Last Updated on September 6, 2022
Your ignition switch (or starter switch) locks your steering wheel in place when there’s no key in it. It is meant to prevent the car from being started without the key. It’s not much of a deterrent for the thief that knows how to get around it or hotwire a car, though.
An ignition starter switch also performs a practical function. If you’re waiting in the car, the switch will allow you to switch on the radio or lights without actually turning on the engine. So, the ignition starter switch is useful in many ways.
While you will likely never experience an issue with this component, a bad ignition switch can be a major problem. Fortunately, symptoms of a faulty ignition switch are fairly noticeable (especially if multiple ones appear) and the replacement cost won’t break the bank in most cases.
How an Ignition Switch Works
There are two basic electrical systems at work in your car – the primary and the secondary. The secondary system runs solely on battery power. It’s this system that allows the car’s clock to keep time when the vehicle is off.
It’s this secondary system that comes into play when you opt to move your key into the second spot. If you’re listening to music in your car while you’re sitting waiting, the secondary system is in play.
The primary system is stronger. For this system to engage, the secondary one has to switch over. When the switch is turned on, the circuit for the primary system is closed, and power can flow.
The power moves to the starter solenoid and various ignition system components including the starter motor, ignition coil, and spark plugs. The spark then ignites the fuel, and the car starts running.
To use a vehicle’s ignition switch, you first need to insert a matching key into the switch which is usually located on the steering column. Alternatively, many newer cars use a key fob to communicate wirelessly with an ignition switch.
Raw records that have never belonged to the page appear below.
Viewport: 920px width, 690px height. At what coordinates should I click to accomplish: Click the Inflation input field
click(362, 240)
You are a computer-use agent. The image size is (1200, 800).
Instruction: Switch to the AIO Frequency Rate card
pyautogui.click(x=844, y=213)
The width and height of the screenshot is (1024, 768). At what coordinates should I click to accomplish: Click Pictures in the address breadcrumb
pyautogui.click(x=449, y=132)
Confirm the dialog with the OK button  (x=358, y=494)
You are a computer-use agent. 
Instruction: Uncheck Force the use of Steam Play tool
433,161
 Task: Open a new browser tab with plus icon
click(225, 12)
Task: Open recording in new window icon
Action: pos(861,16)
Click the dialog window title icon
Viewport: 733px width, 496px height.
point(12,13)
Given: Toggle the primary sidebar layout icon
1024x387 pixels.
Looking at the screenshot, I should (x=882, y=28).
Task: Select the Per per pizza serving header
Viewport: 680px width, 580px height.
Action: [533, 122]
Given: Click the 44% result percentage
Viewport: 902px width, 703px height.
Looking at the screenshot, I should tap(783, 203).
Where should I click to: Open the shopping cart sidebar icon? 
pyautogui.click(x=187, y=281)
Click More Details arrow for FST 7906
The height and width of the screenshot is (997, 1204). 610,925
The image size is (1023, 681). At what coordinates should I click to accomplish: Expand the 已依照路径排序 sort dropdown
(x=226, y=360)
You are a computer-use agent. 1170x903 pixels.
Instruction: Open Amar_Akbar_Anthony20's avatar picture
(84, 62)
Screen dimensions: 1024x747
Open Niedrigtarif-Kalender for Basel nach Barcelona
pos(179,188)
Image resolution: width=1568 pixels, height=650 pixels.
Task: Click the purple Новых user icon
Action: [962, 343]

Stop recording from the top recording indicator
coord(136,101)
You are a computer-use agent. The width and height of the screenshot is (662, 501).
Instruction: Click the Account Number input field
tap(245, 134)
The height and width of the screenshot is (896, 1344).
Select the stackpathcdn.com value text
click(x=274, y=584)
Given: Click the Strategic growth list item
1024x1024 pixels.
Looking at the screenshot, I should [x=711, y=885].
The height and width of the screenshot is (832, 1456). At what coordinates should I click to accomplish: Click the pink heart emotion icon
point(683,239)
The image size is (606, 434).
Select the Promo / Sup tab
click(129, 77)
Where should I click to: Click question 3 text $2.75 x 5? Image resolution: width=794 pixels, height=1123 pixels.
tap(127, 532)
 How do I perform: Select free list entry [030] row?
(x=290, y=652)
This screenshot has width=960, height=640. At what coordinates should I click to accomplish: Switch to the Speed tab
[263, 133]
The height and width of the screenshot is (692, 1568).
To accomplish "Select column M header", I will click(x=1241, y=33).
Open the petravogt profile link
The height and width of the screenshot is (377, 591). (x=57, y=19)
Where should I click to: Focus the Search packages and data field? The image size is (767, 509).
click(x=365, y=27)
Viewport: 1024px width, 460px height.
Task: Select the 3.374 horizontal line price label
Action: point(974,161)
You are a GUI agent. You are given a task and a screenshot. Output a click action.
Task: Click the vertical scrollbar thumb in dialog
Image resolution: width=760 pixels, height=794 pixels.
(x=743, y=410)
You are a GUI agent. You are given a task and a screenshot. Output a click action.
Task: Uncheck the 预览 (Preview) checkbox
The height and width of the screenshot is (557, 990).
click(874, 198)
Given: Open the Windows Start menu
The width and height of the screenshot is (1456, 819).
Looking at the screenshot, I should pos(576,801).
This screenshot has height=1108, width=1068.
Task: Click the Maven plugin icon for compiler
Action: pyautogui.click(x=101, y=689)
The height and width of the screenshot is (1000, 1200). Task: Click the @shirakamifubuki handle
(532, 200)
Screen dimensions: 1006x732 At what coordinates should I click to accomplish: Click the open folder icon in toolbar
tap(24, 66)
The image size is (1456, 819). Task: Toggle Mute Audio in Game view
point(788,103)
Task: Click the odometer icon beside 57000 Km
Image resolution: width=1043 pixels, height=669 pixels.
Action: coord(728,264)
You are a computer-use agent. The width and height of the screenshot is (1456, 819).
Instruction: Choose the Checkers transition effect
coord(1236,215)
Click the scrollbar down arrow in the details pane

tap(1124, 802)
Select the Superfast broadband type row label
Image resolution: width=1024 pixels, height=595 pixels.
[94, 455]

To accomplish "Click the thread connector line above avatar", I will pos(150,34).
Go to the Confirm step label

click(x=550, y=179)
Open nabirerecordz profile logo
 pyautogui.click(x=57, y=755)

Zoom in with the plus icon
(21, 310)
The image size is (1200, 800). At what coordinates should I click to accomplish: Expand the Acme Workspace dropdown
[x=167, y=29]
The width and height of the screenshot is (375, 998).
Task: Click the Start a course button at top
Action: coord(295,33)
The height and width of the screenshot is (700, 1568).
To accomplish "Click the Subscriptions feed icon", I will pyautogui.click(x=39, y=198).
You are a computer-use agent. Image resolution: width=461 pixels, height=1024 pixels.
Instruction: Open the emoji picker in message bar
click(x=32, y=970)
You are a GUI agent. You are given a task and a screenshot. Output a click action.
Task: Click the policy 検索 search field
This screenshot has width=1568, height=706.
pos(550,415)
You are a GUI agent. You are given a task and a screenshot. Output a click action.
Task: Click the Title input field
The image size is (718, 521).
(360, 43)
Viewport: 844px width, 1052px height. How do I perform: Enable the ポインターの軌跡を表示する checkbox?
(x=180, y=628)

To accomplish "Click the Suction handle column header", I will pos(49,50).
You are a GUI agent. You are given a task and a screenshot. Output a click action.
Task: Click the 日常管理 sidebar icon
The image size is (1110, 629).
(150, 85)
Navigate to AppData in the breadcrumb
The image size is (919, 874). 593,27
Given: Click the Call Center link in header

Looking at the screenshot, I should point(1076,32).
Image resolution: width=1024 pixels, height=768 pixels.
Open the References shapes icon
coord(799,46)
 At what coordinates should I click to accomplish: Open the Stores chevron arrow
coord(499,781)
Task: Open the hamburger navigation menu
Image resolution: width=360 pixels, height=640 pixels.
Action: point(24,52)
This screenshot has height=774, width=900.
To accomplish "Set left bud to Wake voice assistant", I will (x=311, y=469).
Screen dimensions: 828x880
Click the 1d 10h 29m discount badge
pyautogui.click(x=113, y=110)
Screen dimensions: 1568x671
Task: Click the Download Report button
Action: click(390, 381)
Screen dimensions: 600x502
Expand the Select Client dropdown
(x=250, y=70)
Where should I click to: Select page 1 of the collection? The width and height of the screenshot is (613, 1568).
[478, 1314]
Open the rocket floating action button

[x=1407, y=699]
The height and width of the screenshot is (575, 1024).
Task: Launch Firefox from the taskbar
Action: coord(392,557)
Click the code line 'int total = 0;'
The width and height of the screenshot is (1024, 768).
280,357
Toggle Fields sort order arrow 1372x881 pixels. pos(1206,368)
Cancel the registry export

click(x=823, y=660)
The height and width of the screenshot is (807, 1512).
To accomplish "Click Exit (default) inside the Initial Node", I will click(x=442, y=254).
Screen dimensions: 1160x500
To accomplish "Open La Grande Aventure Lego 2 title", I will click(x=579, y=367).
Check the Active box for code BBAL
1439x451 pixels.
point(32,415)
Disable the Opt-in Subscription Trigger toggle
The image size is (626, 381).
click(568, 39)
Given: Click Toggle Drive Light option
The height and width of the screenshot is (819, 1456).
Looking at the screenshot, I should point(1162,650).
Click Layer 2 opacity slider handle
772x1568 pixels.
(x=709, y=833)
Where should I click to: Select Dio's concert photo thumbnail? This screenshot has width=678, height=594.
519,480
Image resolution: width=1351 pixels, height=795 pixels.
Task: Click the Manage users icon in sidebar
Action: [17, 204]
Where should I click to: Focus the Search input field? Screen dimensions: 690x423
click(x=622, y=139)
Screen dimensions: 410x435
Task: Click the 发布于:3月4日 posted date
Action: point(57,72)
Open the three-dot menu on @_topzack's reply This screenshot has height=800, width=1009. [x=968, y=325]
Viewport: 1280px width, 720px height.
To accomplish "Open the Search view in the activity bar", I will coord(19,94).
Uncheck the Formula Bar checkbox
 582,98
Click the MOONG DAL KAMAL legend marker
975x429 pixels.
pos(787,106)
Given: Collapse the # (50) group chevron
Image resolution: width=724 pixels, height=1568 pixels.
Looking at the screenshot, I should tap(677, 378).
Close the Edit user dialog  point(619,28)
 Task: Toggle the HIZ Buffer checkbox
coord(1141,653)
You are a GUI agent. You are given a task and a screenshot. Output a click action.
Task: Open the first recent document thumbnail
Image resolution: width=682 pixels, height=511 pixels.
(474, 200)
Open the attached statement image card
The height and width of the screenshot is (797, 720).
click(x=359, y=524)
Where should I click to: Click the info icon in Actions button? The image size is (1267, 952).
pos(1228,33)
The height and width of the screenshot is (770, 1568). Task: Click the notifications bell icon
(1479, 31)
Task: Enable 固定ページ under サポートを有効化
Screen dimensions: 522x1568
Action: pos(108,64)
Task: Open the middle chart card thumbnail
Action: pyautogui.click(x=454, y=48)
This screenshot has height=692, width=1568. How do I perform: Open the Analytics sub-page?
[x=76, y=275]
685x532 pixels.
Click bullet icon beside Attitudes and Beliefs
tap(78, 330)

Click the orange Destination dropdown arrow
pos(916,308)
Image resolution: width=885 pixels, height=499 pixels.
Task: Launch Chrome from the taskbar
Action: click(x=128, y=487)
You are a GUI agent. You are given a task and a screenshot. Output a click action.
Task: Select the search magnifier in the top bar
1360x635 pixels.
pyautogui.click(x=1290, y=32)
Instead of turning a key, you push a start button.
In almost all cases, for security reasons, an engine immobilizer system is also in play by way of a microchip (transponder) in the key or key fob that tells the car’s computer it’s ok to start the vehicle. If the transponder signal doesn’t match what the immobilizer is expecting (or there is no signal), the vehicle will not start.
Related: 7 Reasons Why a Key is Stuck in the Ignition
Top 5 Bad Ignition Switch Symptoms
How do you know if you’re dealing with a faulty ignition switch or relay? Here are five of the most common signs the ignition switch may be bad. When you notice at least two or three of these symptoms, it’s fairly likely the ignition switch is the culprit.
#1 – Key Doesn’t Turn
When an ignition switch has excessive wear or damage inside of it, it will often prevent the key from correctly aligning with the keyhole. This is usually something that gets worse over time. You may notice the key not going in as smoothly as before and the issue gradually gets worse until the key doesn’t even go in or it goes in but fails to turn.
Make sure the ignition lock is not engaged by turning the steering wheel back and forth while you try to turn the key.
#2 – Car Won’t Start
The ignition coil draws battery power and uses that to fire up the spark plugs. If something goes wrong with this switch, your car won’t start. There are a few other things to check, such as the battery, but the ignition system is an excellent place to start.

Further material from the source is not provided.